Spondylolysis and Spondylolisthesis
Spondylolysis and spondylolisthesis are separate, yet related conditions. Spondylolysis usually comes first, though not always. The term comes from Greek “spondylo,” which means “spine,” and “lysis”, The word “lysis” meaning ‘to divide’.
The cause of spondylolysis is not as clearly defined. Most specialists believe it is due to a genetic weakness of the pars interarticularis.
Spondylolysis is a stress fracture of the narrow bridge between the upper and lower pars interarticularis. It can occur on one side (unilateral) or both sides (bilateral) and at any level of the spine, but most often at the lower lumbar levels L4-L5 or L5-S1. If spondylolysis is present, then there is the potential to develop spondylolisthesis. Both spondylolysis and spondylolisthesis can be present at birth or occur through injury. The most common cause in adults is degenerative arthritis.
Spondylolisthesis is most often caused by spondylolysis. Another type of spondylolisthesis is degenerative spondylolisthesis, occurring usually after age 50. This may create a spinal stenosis (narrowing of the spinal canal).
Spondylolisthesis occurs when one vertebra slips forward in relation to an adjacent vertebra, usually in the lowest lumbar vertebral segment (L5). As a result, the L5 vertebral body slips forward on the S1 (sacral 1) vertebral body. This process is almost never due to trauma.
The symptoms that accompany a spondylolisthesis include pain in the low back or legs, muscle spasms, and weakness. Often, the symptom of spondylolisthesis is tightness of the hamstring muscles in the legs. Some people are symptom free and never even know they have the problem, until they find the disorder exists when revealed on an x-ray.
If the spondylolisthesis is non-progressive, no treatment except observation is required.

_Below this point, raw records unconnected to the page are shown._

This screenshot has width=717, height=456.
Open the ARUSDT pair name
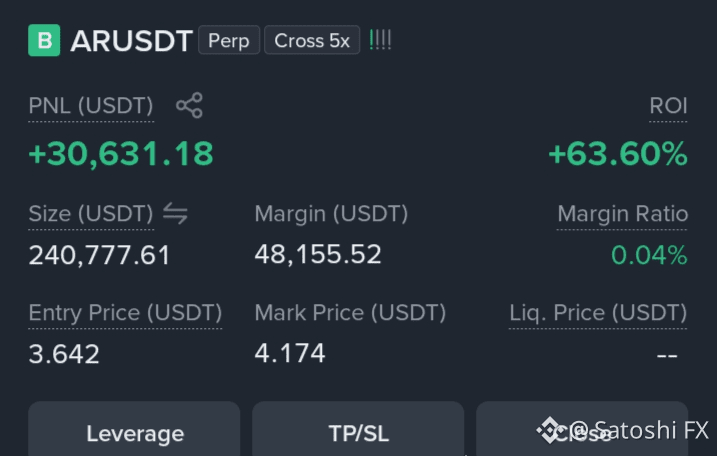[131, 41]
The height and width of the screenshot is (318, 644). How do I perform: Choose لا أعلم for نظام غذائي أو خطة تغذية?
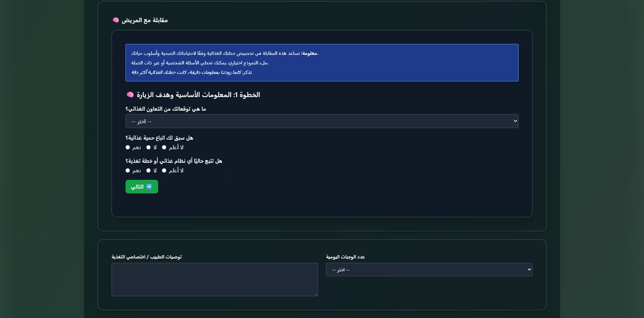(x=164, y=170)

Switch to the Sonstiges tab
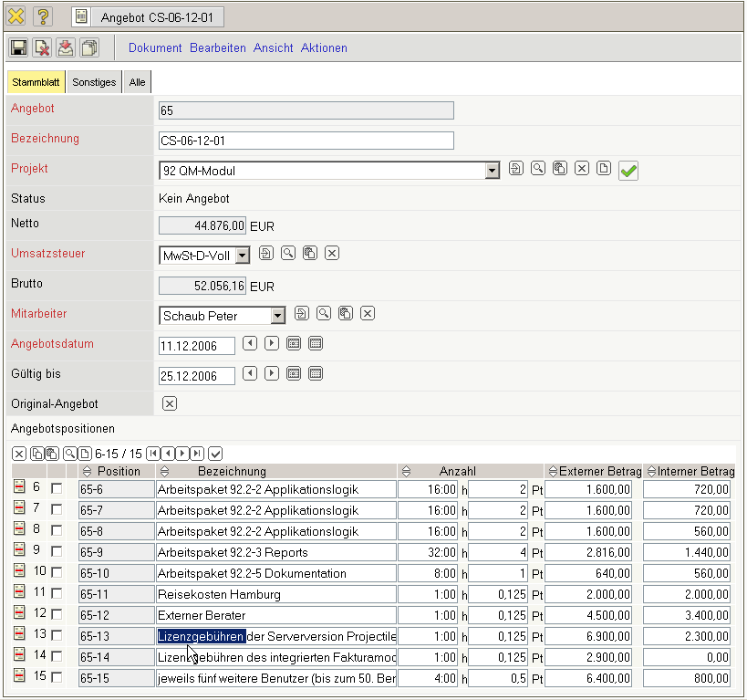click(94, 82)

Conservative treatment includes 2 or 3 days of rest followed by trunk and abdominal strengthening exercises. A spine-care specialist may prescribe the wearing of a back brace for a short period of time while you strengthen the abdominal and lower back muscles. The brace may decrease muscle spasm and pain as well as help immobilize the spine and aid the healing process.

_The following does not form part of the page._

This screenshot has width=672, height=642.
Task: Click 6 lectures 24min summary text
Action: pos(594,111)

If required, the conservative treatment for spondylolysis and spondylolisthesis may include:
Exercises - to strength trunk and abdominal muscles;
Medications – help to relieve the pain and inflammation;
Physiotherapy – helps to relive the pain syndrome;
Manipulative treatment - helps to relieve the pressure on the nerve route;
Braces - decrease muscle spasm and help to immobilize the spine;
If patients do not respond to conservative treatment and slippage continues, surgery may be necessary. Surgery for spondylolisthesis needs to address both the instability of the spine and the compression of the nerve roots.